Due to a lack of available funds for school fees many students have to drop out and look for work to bring in extra income for their family. With 50% unemployment, those who are unschooled and unskilled are fast tracked to a life of poverty and homelessness. They are left to fend for themselves, often forced into gangs, streetwork or stealing. Without a social welfare system and few ways to earn money it leaves many desperate.
This is where Afri-Lift steps in. We don’t bring in programs, we bring in hope. We give young people an opportunity to escape from poverty through education, training and lifestyle changes.
Over the next 5 years Afri-Lift would like to see the following achieved:
– Three classrooms built
– Staff accommodation
– A training centre
– Establishment of a fish farm
– A youth centre in the Kibera Slum
– A Christian boarding school
Mt Hope Foundation
During a visit to Borneo in 1998 Sam Soukotta was moved by the poor living conditions, hopelessness, lack of education and opportunities amongst the 2.5 million Dayak people in the area.
Sam had a vision of a thriving community, which included children’s homes, where the children live in a family environment with people to care for them, a kindergarten, primary school, junior and senior high school, a polytechnic and university, medical clinic and hospital.
Spurred into action to give these children who have little or no opportunity, the chance to live, grow and learn in a loving, nurturing and safe environment, Sam, together with Carol, Abraham, Melani and a dedicated team of like-minded people got to planning. A plot of jungle land was miraculously secured, and so Mount Hope was born.
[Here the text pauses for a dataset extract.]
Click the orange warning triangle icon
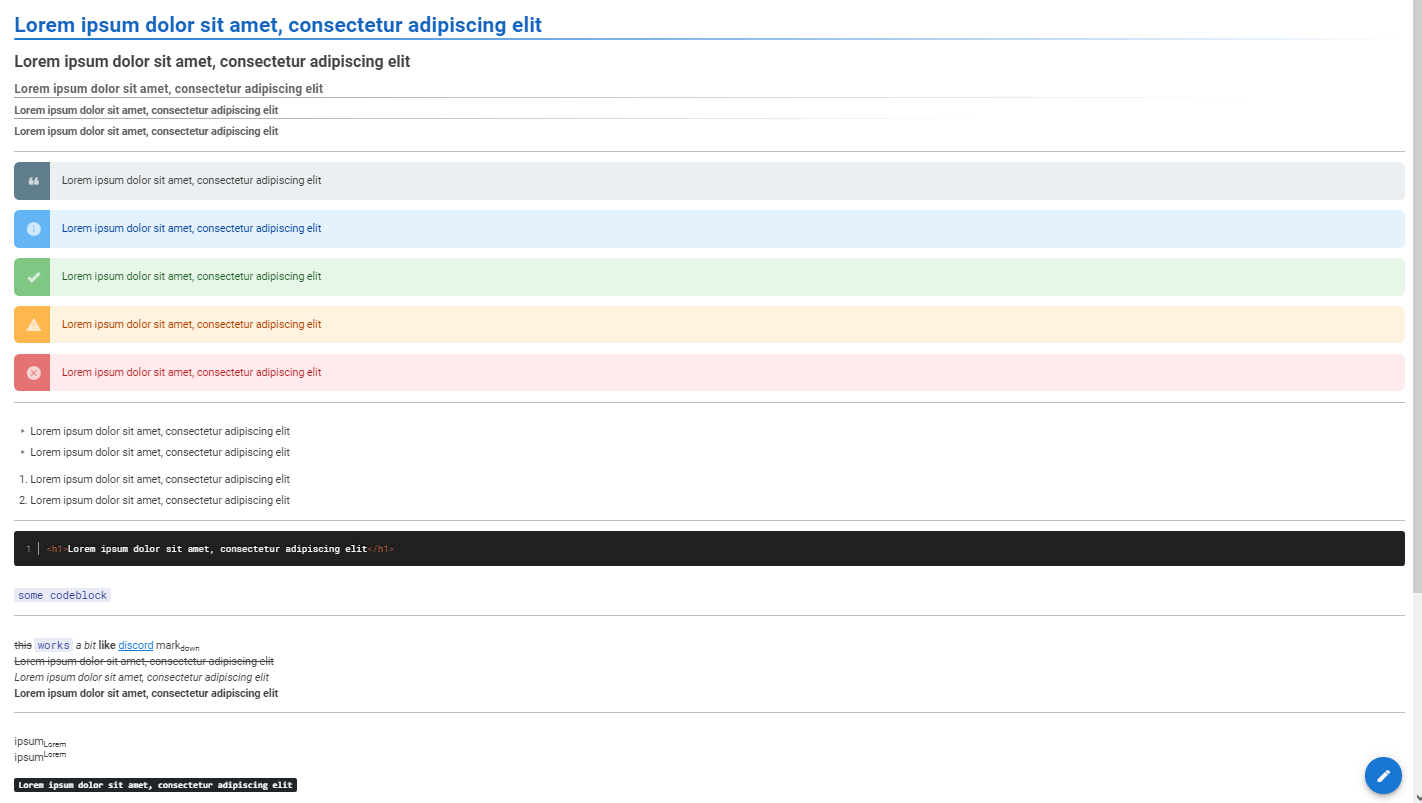This screenshot has width=1422, height=803. coord(31,324)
The team comes from many different islands in Indonesia – Sumatra, Sulawesi, Ambon, Timor, Java and of course from West Kalimantan, many of the team leave home and families to serve in this less developed part of Indonesia, and use their skills and abilities to open doors for the whole community. A heart to serve God wherever they are needed is the underlying drive behind this dedicated team of people.
The Mt Hope Foundation team want to extend a hand up to the Dayak people of West Kalimantan because they care about their future and believe their lives are so much richer when they give of their talents and themselves.
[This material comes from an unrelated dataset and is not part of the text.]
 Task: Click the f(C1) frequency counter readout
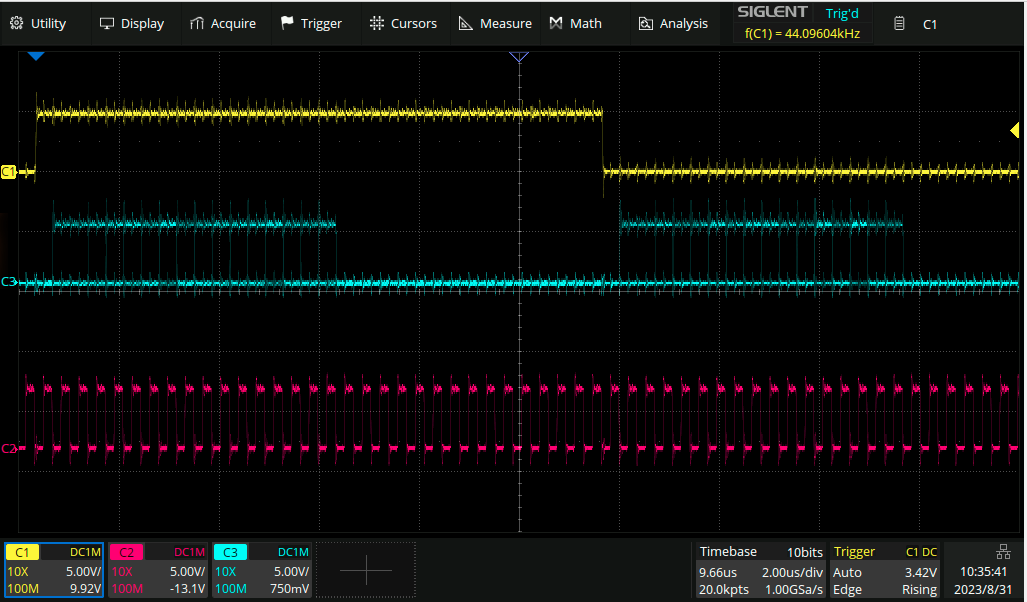tap(802, 34)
After 12 years in youth work and mission mobilisation with Operation Mobilisation, Simon and Heather are excited to be back in local church ministry, serving as pastor/teachers in a leadership team with two French couples. The ‘Estuary Church’ (so-called for the estuary of the river Loire, that runs through Nantes), goes by the acronym ‘EPEE’ – which is also the French word for ‘sword’. EPEE is a ‘church without walls’, with a major focus on house church gatherings, alternating with larger worship celebrations. Seeking and hosting God’s presence in worship, prayer and intercession is very much part of our DNA, as well as encouraging the priesthood of all believers.
Another important focus is the Maison des Parfums – ‘house of incense’, a particularly French expression of the prayer house movement, launched in 2012. While no longer formally part of OM, Simon and Heather continue to support this ministry in different areas, such as logistical support for work with victims of human trafficking in the region, and LinkUp events for Christian youth.